En nuestro país, el Gobierno, en lugar de reglamentar el Acto Legislativo, le hace coqueteos a la legalización, en contravía del clamor de millones de familias por una política drástica contra la distribución, cuyos hijos son asediados por el narcotráfico en las escuelas públicas, inducidos al consumo y posteriormente utilizados en el comercio y en el crimen.

Si bien en nuestra democracia la familia es la fuente insustituible de enseñanza y de valores, papás, mamás e hijos necesitan los linderos trazados por las normas jurídicas y la acción del Estado. Legalizadores llegan al absurdo de afirmar que basta con que la familia infunda valores para evitar que los hijos se dejen involucrar en las drogas.

El discurso oficial confunde. Un día habla de legalizar y al siguiente de buscar nuevas políticas; o propone cobrar impuestos al narcotráfico y en ocasión diferente afirma que mantendrá una ofensiva intensa que no se entiende porque sería contradictoria con la legalización.

Es increíble que en Colombia, donde veníamos ganando esa lucha, podamos empezar a perder el rumbo. El primer efecto negativo es el debilitamiento de la Fuerza Pública, cuyos integrantes podrán razonar que no se justifica exponerse ante una actividad criminal que puede ser legalizada.

Incomprensible que sectores que se ufanan de ser de avanzada intelectual desconozcan un principio universal de la democracia: la responsabilidad del individuo como ser social. Y en su defecto propongan legalizar las drogas en nombre «del libre desarrollo de la personalidad», a sabiendas de que estas sustancias alienan al individuo y lo convierten en un ser sin autocontrol y, por ende, no responsable frente a los derechos del prójimo.
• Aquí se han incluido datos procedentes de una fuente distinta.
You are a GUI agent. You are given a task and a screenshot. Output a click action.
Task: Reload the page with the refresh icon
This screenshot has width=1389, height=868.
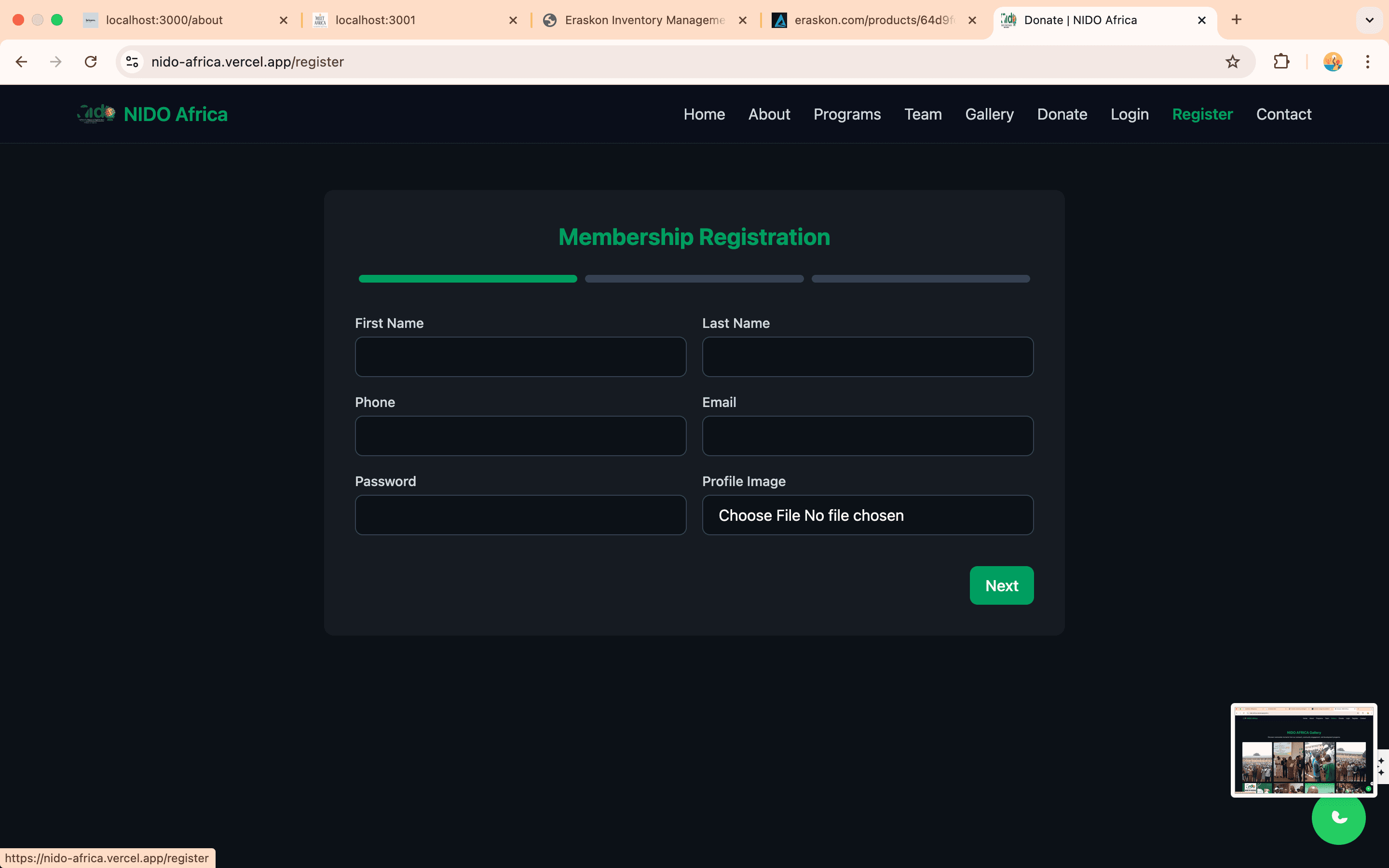click(91, 61)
La permisividad en relación con las drogas es la negación de la libertad. El ser humano es el único ser libre, porque controla su voluntad. Legalizar en nombre de la libertad es fertilizar el camino para perderla.
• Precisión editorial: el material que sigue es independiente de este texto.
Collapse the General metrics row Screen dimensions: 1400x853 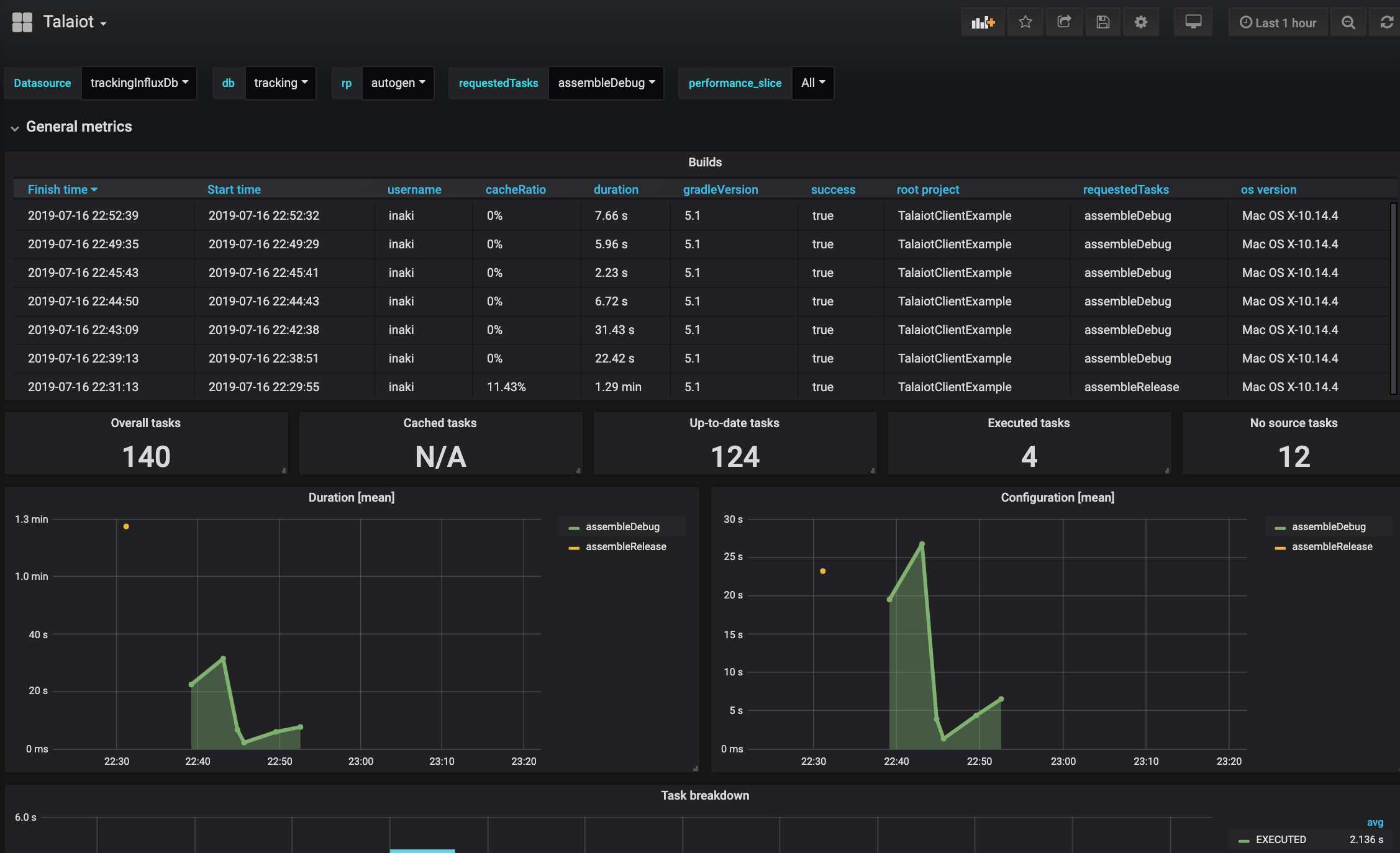[79, 127]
Finalmente: Es menos difícil rehabilitar a 33 millones de adictos y precaver que crezca el número de 220 millones de consumidores, que evitar el riesgo de contagio a 7 mil millones de habitantes. Es menos difícil erradicar 1.5 millones de hectáreas y aplicar políticas de decomiso y sanción a las drogas sintéticas, que proteger 148 millones de km cuadrados de superficie. El crimen no puede ser campeón. Eso depende de nuestros gobiernos.